With a public investment as a key measure to boost growth, Thanh said the Government would transfer funds from provinces/cities with slow disbursement to those disbursing at a faster pace.
|Deputy Prime Minister Le Van Thanh.
Efforts needed to stabilize the prices of strategic commodities
At the discussion session, Chairman of the National Assembly’s Economic Committee Vu Hong Thanh urged the Government to address risks from high prices of essential commodities, especially gas and fuels.
In Vietnam, the supplies of fuel and gas took a huge blow from the products’ high prices in the global market.
The low production capacity of the Nghi Son Refinery plant, accounting for 35-40% of total domestic supplies, added up to the issue. The Ministry of Industry and Trade has instructed local traders to turn to import sources, but rising prices and the disruption caused by the Ukraine-Russia conflict have exerted little impact in preventing fuel prices from rising further.
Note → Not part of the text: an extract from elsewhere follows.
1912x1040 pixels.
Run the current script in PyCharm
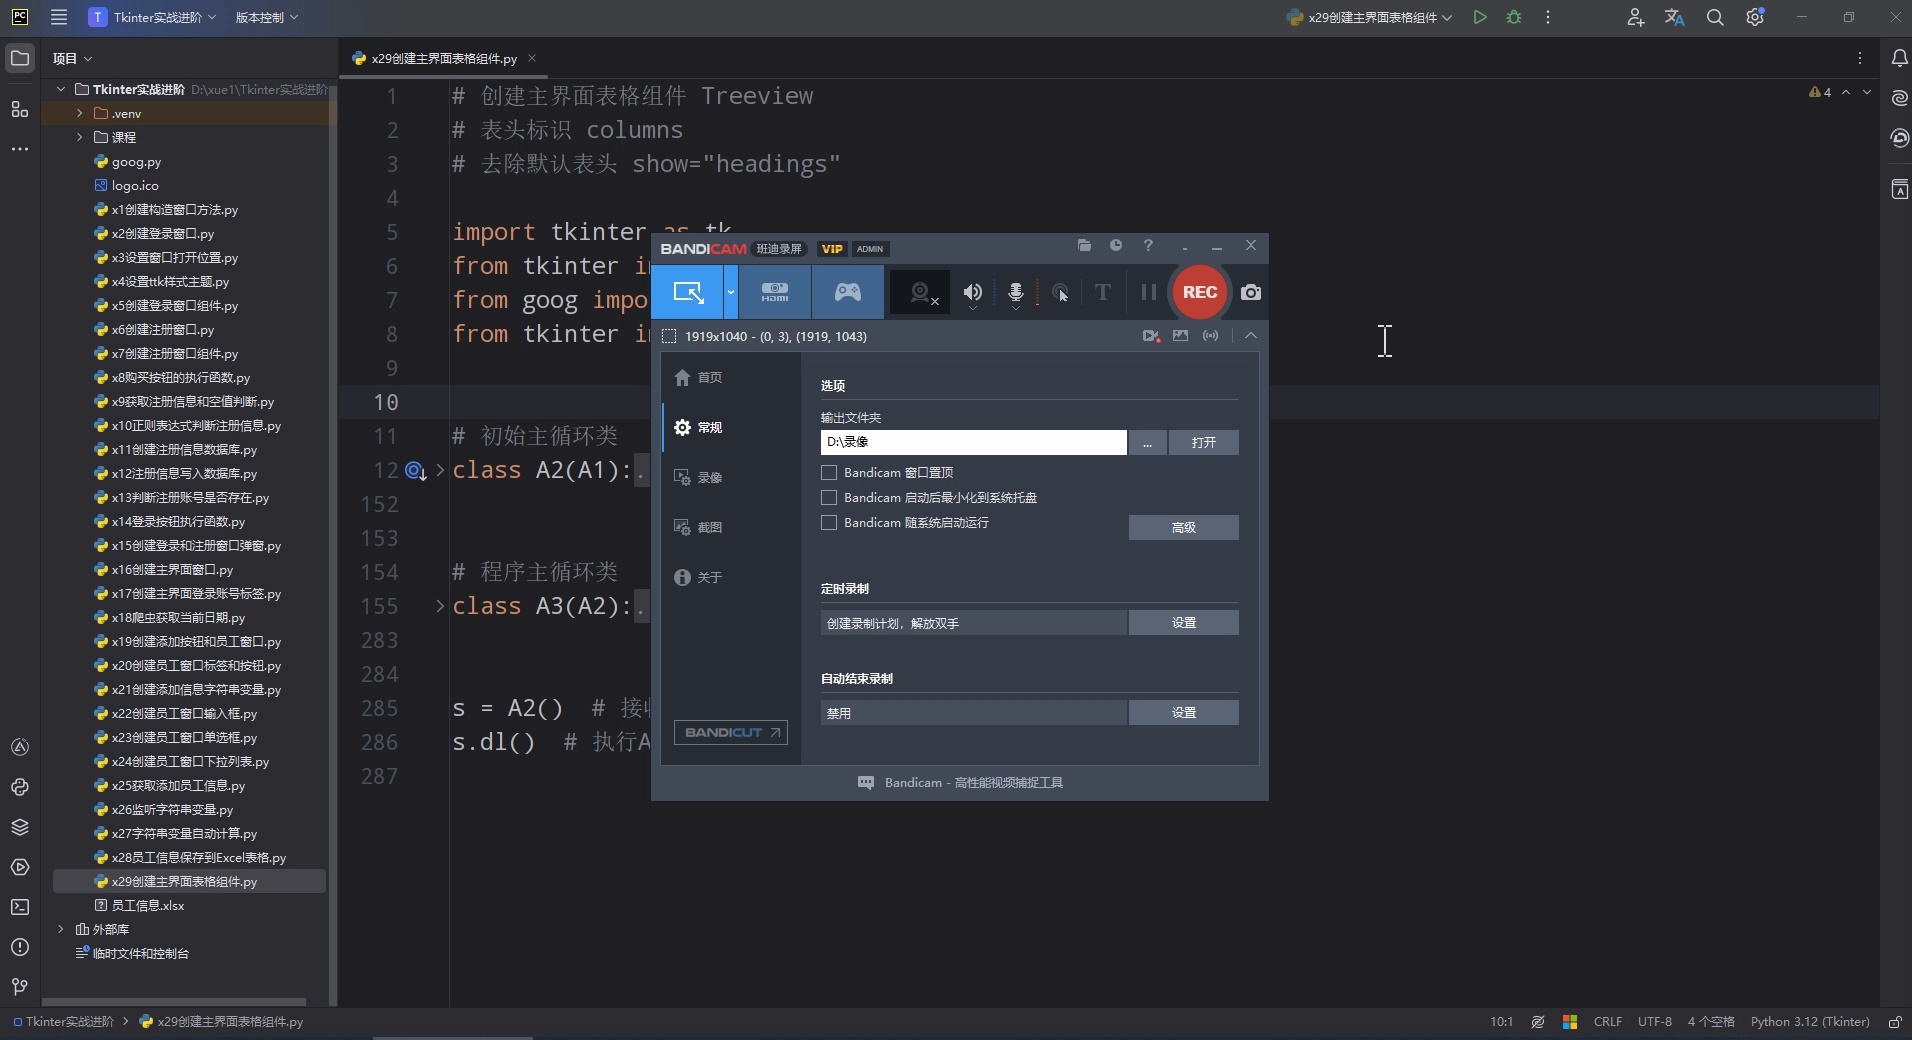click(x=1480, y=17)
While the Government has cut the environmental protection fee by 50% from April 1 to the end of 2022, the Committee suggested the Government should consider a further reduction in excise taxes on fuels and gas in the ongoing context of volatile prices in the global market.
“Vietnam must be cautious about importing inflation as prices of strategic commodities continue rising,” he added.
Thanh also expressed concern over the slow progress in public investment during the first four months of 2022 at 16.4%, lower than the pace recorded in the same period of last year, calling for the Government to take drastic measures to boost public investment in the coming months.
“The Government needs to ensure the supply-demand of key commodities and stabilize the prices, especially electricity, coal, fuel, fertilizer, or construction materials,” he added.
“Measures are also required to maintain the supply chains to avoid unnecessary disruption, along with the reopening of tourism and domestic markets,” Thanh said.